## [Passage for review]
*** Begin section ***
How does the body sense, encode and address challenges throughout life? Within our organs, specialized neurons monitor internal signals, providing moment-by-moment feedback to regulate our most basic bodily functions like breathing, heart rate, and inflammation—a process called “interoception.” These circuits are critical for life, yet we have only a rudimentary understanding of how they work. Our research program seeks to discover the receptors, circuits and reflexes that keep our bodies alive. To do this, we combine mouse genetics, neuroscience techniques like optogenetics, and physiology to reveal ground truths about interoceptive mechanisms. We principally study the mouse vagus nerve, which innervates the heart, lungs and digestive tract and acts as a major body-brain conduit. 

The respiratory tract is continuously exposed to inhaled hazards throughout life. Irritants like smoke, pollen and virus pose risks to gas exchange, and their sustained exposure is linked to deadly global diseases including COPD, asthma, and lung cancer. Like most organs, the airways are richly innervated by neurons that coordinate local and systemic sickness responses to these insults, yet their contributions to disease are frequently overlooked. We explore the factors that disrupt neuronal feedback, and how changes in autonomic signaling contribute to organ pathology. Using mouse lung disease models, we investigate how neurons adapt to, record, and drive tissue dysfunction. These efforts pave the way for new therapies to improve human health, particularly in the context of lung disease.

Breathing is intricately connected to emotional states, as recognized for centuries in various cultures and practices. This relationship is bidirectional—for example, when we experience fear, sadness, boredom, humor, or sexual arousal, our bodies instinctively respond with changes in breathing pattern. Conversely, deep breaths induce a state of calmness, while suffocation is powerfully distressing. What is the neuroanatomical basis for this connection? Can we define the interoceptive circuits that shape stress responses, and target specific body-to-brain pathways to improve mood or anxiety? We combine molecular/genetic tools and mouse behavioral models to untangle the enigmatic crosstalk between interoception and higher aspects of cognition.
*** End section ***
## [Problems to work on]
A: Translate this sentence from the research overview into Spanish: "These circuits are critical for life, yet we have only a rudimentary understanding of how they work."
B: Print the research overview from "Breathing is intricately" to "aspects of cognition.".
C: Answer these questions using the research overview:
(i) Which nerve does the program principally study?
(ii) Which three deadly global diseases are linked to sustained exposure to irritants?
(iii) What state do deep breaths induce?

## [Entries provided]
*** Begin section ***
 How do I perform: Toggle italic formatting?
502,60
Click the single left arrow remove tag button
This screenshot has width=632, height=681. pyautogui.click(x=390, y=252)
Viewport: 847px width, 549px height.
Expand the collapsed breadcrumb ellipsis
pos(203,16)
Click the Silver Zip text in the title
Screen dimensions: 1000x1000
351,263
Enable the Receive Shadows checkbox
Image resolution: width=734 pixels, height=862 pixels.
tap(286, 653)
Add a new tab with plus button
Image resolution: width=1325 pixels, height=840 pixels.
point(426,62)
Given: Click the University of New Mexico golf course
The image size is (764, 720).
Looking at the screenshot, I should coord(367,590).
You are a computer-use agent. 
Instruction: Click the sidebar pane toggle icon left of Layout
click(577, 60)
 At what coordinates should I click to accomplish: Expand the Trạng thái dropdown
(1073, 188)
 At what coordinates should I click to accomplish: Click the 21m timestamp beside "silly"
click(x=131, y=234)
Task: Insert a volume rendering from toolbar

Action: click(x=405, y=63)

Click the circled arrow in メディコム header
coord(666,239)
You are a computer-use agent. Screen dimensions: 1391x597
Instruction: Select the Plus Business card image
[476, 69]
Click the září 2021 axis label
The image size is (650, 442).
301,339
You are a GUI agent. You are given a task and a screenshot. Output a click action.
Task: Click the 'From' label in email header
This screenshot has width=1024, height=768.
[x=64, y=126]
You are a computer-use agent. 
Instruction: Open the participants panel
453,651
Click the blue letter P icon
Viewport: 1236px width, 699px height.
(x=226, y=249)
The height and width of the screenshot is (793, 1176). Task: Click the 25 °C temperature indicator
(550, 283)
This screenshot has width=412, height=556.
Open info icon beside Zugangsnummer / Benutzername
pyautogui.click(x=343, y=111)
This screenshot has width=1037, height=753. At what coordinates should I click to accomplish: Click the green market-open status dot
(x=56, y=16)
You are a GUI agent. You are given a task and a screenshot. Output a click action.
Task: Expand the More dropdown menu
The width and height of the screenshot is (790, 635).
*** End section ***
## [Expected outputs]
A: Estos circuitos son fundamentales para la vida, pero solo tenemos una comprensión rudimentaria de cómo funcionan.

B:
Breathing is intricately connected to emotional states, as recognized for centuries in various cultures and practices. This relationship is bidirectional—for example, when we experience fear, sadness, boredom, humor, or sexual arousal, our bodies instinctively respond with changes in breathing pattern. Conversely, deep breaths induce a state of calmness, while suffocation is powerfully distressing. What is the neuroanatomical basis for this connection? Can we define the interoceptive circuits that shape stress responses, and target specific body-to-brain pathways to improve mood or anxiety? We combine molecular/genetic tools and mouse behavioral models to untangle the enigmatic crosstalk between interoception and higher aspects of cognition.

C:
(i) The mouse vagus nerve.
(ii) COPD, asthma, and lung cancer.
(iii) A state of calmness.